Friday, June 29, 2007

Using Ruby & ADO to Work with Excel Worksheets

In an earlier article, I discussed using ActiveX Data Objects (ADO) to access a Microsoft Access database. A reader commented that ADO can also be used to access data in an Excel worksheet. Here's a brief demonstration...

As usual, we'll use the win32ole library:


require 'win32ole'

Create a new ADODB.Connection object:

connection = WIN32OLE.new('ADODB.Connection')
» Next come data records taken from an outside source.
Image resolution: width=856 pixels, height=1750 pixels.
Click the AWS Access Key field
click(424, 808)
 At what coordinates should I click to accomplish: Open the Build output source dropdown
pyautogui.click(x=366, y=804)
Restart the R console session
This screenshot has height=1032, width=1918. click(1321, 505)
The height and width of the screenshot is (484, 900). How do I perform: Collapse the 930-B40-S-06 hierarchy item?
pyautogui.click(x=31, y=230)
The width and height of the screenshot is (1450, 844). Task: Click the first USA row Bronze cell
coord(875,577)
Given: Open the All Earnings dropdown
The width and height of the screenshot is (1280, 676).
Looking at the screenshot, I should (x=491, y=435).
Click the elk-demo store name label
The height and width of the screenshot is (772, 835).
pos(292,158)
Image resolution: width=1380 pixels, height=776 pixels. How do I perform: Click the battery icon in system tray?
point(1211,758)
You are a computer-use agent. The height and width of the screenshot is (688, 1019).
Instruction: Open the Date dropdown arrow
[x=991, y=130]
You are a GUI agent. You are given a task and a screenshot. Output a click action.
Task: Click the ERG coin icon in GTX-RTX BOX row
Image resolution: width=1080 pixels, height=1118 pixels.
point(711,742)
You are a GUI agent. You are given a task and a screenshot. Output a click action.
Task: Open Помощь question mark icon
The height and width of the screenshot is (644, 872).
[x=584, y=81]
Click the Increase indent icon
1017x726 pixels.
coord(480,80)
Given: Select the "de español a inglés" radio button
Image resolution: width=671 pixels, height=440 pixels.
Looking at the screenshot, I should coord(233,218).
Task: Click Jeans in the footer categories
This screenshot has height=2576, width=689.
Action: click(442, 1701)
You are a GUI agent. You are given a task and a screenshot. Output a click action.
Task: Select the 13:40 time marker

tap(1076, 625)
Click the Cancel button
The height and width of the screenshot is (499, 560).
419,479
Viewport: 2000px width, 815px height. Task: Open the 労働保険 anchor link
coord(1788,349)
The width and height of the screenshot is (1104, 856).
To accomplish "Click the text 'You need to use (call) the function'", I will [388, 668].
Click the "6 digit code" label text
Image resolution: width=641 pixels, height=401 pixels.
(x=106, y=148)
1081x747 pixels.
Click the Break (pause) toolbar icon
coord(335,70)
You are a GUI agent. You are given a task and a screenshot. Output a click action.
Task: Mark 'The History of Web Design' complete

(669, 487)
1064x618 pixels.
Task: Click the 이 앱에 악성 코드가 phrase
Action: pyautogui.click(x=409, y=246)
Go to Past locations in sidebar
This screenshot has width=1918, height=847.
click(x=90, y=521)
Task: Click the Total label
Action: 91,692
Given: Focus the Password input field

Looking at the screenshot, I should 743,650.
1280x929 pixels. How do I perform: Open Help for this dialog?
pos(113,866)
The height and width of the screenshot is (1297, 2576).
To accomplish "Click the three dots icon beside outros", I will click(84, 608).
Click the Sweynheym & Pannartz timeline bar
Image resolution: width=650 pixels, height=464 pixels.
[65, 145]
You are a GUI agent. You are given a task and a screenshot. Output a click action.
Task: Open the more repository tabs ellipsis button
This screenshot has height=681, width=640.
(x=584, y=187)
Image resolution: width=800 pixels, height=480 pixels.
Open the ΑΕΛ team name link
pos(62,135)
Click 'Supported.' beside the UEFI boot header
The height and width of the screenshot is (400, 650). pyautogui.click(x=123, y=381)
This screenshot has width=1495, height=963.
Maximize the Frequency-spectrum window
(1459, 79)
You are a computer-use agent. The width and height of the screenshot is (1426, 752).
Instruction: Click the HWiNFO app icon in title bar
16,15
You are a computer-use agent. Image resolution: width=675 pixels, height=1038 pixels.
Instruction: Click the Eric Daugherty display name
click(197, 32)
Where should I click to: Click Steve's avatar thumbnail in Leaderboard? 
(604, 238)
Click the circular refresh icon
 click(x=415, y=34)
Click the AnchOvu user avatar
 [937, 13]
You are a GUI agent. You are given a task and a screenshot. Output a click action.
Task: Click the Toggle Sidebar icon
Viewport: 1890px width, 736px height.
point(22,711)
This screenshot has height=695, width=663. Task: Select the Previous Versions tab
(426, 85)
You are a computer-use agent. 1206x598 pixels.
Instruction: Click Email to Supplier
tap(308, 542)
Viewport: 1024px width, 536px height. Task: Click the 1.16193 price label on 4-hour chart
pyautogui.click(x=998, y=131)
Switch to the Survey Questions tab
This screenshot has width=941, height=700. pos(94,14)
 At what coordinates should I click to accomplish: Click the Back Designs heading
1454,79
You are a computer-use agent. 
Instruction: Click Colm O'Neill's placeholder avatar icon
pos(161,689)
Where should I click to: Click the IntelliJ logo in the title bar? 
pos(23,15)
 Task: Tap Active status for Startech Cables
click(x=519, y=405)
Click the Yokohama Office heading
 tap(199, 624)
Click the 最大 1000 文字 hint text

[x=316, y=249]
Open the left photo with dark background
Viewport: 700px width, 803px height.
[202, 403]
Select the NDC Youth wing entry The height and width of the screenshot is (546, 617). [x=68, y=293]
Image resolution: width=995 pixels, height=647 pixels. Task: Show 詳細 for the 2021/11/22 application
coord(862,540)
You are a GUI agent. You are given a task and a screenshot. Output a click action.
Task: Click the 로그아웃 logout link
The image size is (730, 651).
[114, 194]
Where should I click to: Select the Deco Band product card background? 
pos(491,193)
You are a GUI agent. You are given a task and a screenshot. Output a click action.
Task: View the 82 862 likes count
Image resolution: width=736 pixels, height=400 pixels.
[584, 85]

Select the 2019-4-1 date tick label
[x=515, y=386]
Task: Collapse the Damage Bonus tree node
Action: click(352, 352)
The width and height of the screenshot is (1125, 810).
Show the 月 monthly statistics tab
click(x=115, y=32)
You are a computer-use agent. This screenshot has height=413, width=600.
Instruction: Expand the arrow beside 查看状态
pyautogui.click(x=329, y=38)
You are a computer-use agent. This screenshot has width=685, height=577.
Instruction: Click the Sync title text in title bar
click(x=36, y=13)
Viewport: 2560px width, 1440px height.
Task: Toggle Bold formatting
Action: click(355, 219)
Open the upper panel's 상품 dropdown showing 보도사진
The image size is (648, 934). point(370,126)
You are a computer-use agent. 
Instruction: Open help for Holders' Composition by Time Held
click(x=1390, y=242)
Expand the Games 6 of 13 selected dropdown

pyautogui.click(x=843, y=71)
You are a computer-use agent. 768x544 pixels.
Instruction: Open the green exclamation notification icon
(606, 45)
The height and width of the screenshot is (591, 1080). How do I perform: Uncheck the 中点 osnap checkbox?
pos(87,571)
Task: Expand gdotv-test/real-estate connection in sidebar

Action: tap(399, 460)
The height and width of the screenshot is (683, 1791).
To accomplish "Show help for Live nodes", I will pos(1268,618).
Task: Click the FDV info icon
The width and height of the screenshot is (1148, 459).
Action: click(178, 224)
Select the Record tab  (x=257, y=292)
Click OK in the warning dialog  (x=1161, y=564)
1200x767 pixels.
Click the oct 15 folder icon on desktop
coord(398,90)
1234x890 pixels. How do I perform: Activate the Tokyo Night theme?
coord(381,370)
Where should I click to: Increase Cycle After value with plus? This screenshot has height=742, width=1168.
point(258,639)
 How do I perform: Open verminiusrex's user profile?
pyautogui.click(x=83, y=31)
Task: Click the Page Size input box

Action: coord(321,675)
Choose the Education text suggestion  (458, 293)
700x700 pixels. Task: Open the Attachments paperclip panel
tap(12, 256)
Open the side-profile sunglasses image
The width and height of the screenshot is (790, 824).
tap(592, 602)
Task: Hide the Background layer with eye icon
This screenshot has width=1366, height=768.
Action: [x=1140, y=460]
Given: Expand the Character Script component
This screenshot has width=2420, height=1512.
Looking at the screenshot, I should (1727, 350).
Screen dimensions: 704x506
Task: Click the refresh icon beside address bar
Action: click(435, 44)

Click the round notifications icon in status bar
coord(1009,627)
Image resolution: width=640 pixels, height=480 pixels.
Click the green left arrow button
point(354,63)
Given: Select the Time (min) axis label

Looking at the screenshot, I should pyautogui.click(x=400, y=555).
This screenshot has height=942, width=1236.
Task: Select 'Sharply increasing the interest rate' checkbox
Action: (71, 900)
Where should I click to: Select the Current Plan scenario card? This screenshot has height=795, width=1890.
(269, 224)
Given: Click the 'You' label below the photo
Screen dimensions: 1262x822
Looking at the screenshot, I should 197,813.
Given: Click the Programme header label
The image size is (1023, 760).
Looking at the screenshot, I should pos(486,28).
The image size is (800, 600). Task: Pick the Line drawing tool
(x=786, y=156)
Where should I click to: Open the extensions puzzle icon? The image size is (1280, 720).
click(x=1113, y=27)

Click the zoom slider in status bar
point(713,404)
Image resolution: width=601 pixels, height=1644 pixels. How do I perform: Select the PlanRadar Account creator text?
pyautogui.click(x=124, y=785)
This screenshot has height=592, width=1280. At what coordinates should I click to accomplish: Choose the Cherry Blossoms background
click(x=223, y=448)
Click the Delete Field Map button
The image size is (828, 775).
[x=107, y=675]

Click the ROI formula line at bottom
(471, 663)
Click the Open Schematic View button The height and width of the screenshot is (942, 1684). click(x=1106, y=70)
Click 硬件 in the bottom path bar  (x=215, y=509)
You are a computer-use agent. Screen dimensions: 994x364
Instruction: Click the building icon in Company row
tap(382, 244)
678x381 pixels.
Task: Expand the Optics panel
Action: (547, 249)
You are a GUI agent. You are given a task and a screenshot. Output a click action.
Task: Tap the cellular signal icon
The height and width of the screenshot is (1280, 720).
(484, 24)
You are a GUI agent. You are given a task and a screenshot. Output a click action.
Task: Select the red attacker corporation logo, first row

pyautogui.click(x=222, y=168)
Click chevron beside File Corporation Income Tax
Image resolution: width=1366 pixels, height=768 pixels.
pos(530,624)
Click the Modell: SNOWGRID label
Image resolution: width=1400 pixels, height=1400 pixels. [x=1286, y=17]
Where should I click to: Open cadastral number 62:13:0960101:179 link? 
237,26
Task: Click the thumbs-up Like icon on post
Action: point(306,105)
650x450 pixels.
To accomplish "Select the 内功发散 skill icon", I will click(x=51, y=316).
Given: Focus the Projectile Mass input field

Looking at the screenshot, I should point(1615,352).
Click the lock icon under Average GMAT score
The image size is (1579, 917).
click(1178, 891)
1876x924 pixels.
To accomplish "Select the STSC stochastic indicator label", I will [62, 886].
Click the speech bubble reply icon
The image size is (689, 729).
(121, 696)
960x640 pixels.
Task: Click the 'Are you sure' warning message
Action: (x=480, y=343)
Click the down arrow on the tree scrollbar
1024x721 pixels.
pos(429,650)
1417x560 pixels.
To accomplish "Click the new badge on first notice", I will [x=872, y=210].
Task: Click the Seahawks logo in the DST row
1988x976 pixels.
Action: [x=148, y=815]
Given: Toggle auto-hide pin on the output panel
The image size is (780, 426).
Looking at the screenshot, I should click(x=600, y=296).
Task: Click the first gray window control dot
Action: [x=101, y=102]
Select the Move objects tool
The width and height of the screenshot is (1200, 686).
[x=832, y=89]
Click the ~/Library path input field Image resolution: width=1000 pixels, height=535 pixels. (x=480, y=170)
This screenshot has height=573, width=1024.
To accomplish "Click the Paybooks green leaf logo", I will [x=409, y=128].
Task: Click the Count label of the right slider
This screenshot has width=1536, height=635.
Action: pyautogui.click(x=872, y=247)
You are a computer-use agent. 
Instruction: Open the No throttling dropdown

To open a connection to your Excel workbook, we'll call the Connection object's Open method and pass it a connection string. You can use same the Microsoft Jet driver used for accessing an MS Access database, but we need to append an "Extended Property" to specify that this is an Excel woorkbook:

conn_string = 'Provider=Microsoft.Jet.OLEDB.4.0;'
conn_string << 'Data Source=c:\my_folder\my_workbook.xls;'
conn_string << 'Extended Properties=Excel 8.0;'
connection.Open(conn_string)

Now, we'll create an ADO recordset object:

recordset = WIN32OLE.new('ADODB.Recordset')

When calling the RecordSet object's Open method, pass it your SQL statement and the open connection object. When working with an Excel worksheet as your table, append '$' to the worksheet table name and wrap it in brackets:

recordset.Open("select * from [Sheet1$];", connection)

The Recordset object's GetRows method returns an array of columns (not rows, as you might expect), so we'll use the Ruby array's transpose method to convert it to an array of rows:

data = recordset.GetRows.transpose

Close the Connection object by calling its Close method:

connection.close

There you have it! My thanks to reader Khaoz for the suggestion of using ADO with Excel.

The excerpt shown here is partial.